▸ **Required work**: Lay out the rows from the line containing "This screenshot has height=294, width=298." through the line containing "point(12,260)", both included, as a JSON list of strings with one string per line and blank lines left out.

-- begin --

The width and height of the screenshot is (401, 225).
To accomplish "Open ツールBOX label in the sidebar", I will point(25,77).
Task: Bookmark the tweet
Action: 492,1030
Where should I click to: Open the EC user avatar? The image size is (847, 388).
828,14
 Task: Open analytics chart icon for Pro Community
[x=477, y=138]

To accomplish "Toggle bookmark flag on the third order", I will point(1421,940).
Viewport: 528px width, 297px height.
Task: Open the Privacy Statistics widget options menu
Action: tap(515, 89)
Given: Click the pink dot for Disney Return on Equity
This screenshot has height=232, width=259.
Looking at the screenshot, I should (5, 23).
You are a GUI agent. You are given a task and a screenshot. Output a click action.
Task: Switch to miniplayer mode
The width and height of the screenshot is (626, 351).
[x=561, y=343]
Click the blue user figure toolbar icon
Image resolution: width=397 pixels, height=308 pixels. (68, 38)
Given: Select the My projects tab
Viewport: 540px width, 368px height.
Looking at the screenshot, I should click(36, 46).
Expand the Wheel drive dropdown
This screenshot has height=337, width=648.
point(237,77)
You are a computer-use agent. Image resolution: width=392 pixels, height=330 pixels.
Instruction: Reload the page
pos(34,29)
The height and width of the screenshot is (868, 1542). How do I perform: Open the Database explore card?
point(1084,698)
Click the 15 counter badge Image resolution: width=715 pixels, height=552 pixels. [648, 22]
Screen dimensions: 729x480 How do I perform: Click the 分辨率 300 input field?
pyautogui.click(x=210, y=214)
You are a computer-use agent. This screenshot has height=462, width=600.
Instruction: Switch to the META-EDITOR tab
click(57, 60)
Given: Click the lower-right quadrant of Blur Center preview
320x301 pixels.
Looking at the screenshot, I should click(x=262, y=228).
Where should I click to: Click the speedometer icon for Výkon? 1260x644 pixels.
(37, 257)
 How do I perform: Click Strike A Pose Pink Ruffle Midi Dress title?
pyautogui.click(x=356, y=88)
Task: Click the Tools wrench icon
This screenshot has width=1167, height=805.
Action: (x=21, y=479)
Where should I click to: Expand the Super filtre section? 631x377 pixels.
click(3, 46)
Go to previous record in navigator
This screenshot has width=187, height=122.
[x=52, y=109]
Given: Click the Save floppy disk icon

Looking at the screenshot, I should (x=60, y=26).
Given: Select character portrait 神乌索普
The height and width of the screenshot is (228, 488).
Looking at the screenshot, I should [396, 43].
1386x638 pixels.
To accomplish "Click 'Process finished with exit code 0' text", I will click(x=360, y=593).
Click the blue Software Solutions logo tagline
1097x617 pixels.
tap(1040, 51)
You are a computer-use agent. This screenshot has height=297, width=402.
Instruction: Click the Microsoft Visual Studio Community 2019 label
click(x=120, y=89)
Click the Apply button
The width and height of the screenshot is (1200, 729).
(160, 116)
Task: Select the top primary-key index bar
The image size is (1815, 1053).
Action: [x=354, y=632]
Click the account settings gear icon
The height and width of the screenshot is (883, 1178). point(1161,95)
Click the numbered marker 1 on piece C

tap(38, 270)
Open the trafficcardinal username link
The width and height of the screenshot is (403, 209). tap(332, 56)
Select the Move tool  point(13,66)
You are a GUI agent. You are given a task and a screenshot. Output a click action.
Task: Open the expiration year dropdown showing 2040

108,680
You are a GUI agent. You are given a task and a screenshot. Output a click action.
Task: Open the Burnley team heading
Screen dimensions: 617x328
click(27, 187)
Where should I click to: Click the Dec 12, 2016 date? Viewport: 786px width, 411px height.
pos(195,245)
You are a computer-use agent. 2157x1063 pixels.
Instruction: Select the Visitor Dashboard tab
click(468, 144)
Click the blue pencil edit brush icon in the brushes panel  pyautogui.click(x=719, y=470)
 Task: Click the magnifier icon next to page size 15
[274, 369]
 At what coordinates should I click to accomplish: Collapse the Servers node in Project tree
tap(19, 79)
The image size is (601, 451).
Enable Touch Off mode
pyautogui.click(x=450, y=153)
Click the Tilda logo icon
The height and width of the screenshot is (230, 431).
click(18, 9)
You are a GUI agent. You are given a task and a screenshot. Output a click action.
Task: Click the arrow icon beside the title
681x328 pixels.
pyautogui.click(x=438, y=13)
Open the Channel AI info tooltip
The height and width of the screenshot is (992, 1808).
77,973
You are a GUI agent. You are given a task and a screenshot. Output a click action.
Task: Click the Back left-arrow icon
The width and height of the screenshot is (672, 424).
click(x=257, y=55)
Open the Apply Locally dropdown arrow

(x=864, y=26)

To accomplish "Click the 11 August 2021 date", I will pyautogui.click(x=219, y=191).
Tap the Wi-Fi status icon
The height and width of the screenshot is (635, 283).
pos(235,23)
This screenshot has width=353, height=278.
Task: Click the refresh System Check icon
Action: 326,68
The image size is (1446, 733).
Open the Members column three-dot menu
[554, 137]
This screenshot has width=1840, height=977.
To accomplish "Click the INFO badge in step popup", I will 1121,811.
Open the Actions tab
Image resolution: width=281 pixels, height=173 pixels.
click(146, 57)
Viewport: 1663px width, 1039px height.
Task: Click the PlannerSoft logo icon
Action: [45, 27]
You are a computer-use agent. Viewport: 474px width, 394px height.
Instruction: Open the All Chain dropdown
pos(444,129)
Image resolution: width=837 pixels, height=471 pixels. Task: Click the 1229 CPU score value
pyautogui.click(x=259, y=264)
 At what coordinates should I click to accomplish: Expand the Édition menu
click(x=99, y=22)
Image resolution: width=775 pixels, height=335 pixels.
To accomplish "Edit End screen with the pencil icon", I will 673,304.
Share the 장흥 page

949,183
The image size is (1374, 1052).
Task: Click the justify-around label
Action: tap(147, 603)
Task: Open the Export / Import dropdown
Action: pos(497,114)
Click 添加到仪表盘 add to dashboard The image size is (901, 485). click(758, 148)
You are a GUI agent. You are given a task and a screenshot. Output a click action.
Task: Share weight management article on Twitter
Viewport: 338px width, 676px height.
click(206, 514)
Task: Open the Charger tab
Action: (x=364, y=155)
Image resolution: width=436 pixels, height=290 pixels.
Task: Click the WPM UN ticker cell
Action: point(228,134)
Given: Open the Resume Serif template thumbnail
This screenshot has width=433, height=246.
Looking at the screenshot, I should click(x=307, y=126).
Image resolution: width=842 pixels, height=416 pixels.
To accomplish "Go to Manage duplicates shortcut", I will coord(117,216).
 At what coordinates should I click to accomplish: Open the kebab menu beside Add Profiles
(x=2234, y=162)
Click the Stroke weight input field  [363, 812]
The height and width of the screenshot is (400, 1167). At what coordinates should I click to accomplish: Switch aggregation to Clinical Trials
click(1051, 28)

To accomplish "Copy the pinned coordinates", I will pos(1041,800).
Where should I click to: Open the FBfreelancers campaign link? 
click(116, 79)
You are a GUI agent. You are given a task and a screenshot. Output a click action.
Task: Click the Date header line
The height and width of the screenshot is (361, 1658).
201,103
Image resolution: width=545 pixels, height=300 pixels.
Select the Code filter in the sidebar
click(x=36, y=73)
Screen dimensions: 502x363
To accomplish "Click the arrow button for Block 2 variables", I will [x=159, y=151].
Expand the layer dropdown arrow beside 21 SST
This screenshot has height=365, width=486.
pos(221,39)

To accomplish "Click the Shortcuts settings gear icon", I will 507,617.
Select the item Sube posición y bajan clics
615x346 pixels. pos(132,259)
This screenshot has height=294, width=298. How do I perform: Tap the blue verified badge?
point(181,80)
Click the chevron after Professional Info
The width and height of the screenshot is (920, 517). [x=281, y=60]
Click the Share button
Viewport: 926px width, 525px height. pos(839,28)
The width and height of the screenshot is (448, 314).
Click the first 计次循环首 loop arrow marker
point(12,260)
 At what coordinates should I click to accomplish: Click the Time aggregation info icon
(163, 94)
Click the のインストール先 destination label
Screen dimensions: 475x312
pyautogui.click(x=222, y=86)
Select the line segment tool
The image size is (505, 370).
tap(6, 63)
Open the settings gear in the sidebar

-- end --

▸ **Response**:
[
  "This screenshot has height=294, width=298. How do I perform: Tap the blue verified badge?",
  "point(181,80)",
  "Click the chevron after Professional Info",
  "The width and height of the screenshot is (920, 517). [x=281, y=60]",
  "Click the Share button",
  "Viewport: 926px width, 525px height. pos(839,28)",
  "The width and height of the screenshot is (448, 314).",
  "Click the first 计次循环首 loop arrow marker",
  "point(12,260)"
]